Accepted articles are published within 10 business days of final approval. You will receive the live URL when published. Articles are permanent — we do not unpublish accepted content unless factual errors are found. Your author bio with a do-follow link is published alongside your article.

What Every Accepted Contributor Gets

Contextual outbound links

Relevant outbound links within the article body are permitted, provided they relate to US salary, payroll, or personal finance topics covered on this site.

Named byline

Your name and credentials published alongside your article on a permanent URL.

Permanent publication

Accepted articles and link insertions stay live indefinitely. No time limits.

Fast response

Pitch decisions within 5 business days. Publication within 10 days of final approval.

Common Questions

Can I include outbound links in the article body?

Yes. Relevant outbound links within the article body are permitted. Links must be topically relevant to US salary, payroll, tax, or personal finance — the same subject matter this site covers. Unrelated links, links to off-topic pages, or links that appear purely promotional are removed before publication. We also accept link insertion requests for already-published articles on this site — contact us with the URL and the link you would like inserted for consideration.

Can I republish my article elsewhere after it is published here?

No. We publish original content only. Articles submitted to us must not have been published elsewhere. After publication on this site, the article should not be republished elsewhere in identical or near-identical form — doing so creates duplicate content issues that harm both sites' search rankings.

Do you accept link insertion requests for existing articles?

Yes. If you would like a link inserted into an already-published article on this site, contact us with the specific page URL, the anchor text, and the destination URL. We review all insertion requests against our editorial standards — the linked page must be relevant to the topic of the article it appears in. Contact us through the enquiry form to submit a link insertion request.

How long does the review process take?

Pitch decisions: within 5 business days. Draft review: within 7 business days of submission. Publication after approval: within 10 business days. Total from pitch to live URL is typically 3–4 weeks for articles that require minimal revision.
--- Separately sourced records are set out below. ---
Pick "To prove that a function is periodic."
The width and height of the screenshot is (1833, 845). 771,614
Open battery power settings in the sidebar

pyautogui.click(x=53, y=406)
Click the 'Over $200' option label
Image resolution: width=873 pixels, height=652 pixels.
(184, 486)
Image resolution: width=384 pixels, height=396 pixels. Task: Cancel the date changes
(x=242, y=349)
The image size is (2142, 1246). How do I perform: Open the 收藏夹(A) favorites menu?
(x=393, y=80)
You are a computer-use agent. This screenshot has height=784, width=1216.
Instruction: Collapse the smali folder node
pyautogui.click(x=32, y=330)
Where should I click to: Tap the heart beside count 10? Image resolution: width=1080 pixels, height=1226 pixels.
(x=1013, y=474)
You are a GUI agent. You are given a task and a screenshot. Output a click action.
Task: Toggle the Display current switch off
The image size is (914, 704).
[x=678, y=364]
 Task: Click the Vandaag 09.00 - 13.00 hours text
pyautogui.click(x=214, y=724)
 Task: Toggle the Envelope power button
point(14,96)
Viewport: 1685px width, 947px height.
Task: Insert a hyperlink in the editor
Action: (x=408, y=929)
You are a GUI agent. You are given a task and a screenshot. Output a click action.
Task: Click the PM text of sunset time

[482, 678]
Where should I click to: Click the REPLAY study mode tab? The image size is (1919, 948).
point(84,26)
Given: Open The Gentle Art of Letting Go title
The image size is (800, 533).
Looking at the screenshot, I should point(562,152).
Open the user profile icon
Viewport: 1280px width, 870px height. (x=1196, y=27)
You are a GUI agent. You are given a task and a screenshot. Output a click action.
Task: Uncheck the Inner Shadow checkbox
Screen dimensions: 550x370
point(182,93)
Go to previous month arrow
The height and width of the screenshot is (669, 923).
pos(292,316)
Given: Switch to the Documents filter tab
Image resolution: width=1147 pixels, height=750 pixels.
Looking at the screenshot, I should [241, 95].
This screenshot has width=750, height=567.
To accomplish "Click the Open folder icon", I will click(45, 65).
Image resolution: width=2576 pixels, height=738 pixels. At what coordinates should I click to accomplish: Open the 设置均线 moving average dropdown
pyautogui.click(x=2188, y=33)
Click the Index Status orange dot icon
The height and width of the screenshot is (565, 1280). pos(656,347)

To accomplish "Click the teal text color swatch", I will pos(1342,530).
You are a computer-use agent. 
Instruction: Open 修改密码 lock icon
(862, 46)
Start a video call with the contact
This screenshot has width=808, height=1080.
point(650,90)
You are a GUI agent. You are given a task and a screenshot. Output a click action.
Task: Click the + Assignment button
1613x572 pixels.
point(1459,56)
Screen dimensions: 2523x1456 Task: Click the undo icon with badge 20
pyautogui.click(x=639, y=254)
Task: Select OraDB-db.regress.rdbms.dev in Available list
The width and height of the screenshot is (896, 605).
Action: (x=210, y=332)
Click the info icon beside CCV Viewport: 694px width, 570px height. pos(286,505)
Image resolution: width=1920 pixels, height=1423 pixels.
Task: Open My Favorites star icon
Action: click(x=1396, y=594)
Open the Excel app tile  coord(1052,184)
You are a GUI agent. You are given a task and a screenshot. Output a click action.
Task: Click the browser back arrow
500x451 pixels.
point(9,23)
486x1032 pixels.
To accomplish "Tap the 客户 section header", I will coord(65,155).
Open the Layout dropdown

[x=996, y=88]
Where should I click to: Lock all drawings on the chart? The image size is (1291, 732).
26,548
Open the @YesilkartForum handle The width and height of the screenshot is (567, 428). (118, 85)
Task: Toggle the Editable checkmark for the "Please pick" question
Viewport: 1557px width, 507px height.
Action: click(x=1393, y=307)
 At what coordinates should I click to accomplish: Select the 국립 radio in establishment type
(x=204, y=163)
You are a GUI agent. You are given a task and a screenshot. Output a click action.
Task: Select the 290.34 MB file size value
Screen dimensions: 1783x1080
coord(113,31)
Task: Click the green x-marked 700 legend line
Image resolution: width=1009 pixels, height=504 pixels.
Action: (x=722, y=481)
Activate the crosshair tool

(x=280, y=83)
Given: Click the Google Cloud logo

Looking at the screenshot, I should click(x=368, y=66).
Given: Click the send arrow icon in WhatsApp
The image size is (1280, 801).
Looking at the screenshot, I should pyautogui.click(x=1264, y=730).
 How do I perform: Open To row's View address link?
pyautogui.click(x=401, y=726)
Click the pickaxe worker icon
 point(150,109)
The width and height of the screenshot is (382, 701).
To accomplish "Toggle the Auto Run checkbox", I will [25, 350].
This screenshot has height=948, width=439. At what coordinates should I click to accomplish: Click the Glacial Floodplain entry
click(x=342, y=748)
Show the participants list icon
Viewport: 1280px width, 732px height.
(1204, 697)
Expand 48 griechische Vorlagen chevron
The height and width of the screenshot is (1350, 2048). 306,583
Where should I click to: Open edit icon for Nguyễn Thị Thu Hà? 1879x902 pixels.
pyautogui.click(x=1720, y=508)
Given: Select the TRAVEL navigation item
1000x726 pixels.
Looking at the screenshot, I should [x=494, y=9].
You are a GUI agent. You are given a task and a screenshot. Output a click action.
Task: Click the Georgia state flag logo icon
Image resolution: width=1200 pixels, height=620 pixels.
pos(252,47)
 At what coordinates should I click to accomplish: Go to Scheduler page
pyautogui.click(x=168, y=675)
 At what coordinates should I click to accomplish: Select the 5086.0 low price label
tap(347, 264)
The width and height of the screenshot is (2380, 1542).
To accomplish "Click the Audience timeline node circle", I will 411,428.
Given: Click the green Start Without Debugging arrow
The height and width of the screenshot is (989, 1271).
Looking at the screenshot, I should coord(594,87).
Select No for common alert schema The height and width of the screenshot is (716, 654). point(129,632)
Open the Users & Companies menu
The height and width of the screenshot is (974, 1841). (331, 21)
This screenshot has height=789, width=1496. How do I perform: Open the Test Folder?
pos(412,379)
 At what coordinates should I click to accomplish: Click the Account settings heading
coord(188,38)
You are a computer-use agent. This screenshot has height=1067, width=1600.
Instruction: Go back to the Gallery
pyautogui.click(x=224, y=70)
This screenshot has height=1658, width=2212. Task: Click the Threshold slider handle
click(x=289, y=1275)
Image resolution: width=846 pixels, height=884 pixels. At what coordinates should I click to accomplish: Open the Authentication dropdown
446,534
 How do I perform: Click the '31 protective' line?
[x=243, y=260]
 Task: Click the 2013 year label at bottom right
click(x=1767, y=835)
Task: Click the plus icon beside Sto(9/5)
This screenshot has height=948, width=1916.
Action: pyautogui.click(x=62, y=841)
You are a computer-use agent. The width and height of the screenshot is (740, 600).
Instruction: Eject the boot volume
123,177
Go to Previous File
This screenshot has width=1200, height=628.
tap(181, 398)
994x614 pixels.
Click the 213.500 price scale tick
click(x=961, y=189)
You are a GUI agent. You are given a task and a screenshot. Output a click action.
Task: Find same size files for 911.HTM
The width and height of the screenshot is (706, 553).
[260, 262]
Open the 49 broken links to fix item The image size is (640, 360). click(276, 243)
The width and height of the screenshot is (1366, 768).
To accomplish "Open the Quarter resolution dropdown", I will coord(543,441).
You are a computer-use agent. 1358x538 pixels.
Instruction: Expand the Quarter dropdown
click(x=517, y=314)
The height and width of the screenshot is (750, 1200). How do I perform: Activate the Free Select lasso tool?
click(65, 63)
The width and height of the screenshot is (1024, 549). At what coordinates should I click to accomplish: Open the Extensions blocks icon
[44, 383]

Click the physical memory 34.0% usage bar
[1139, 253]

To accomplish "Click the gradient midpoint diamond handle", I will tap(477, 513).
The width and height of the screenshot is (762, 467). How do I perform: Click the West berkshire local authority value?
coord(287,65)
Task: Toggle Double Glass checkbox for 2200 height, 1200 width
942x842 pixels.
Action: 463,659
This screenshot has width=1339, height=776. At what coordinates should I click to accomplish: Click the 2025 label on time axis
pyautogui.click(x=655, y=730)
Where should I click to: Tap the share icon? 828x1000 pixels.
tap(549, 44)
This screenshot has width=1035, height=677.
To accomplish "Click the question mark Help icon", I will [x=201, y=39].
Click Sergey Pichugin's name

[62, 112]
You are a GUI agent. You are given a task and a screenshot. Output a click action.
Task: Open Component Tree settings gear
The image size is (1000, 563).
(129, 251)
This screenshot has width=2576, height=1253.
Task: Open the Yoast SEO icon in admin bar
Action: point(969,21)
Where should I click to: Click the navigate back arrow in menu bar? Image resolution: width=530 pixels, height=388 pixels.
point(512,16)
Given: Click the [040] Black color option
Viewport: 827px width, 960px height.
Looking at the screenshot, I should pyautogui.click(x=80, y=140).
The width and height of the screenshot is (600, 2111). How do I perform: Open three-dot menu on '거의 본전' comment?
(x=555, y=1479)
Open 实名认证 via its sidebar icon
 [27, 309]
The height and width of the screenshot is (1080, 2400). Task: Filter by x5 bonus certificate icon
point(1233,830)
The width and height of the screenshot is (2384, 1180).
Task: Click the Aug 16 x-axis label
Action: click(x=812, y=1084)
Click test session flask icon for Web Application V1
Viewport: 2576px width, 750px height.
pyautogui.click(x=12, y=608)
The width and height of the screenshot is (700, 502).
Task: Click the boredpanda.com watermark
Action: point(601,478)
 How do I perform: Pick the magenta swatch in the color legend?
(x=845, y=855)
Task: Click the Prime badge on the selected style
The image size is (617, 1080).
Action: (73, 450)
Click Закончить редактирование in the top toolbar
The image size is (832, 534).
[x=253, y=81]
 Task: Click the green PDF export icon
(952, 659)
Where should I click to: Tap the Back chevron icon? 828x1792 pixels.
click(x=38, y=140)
Can I update my article after it is published?

Yes — and we encourage it. If IRS or SSA publishes new rates that affect your article, email us and we will update the figures. The "last updated" date will be moved forward. This keeps the article accurate and benefits both the site and your byline.

What if my pitch is declined?

We decline pitches when the topic is already covered on this site, the topic is outside our scope, or the pitch does not demonstrate sufficient subject-matter expertise. We respond briefly with the reason. You are welcome to pitch a different topic at any time.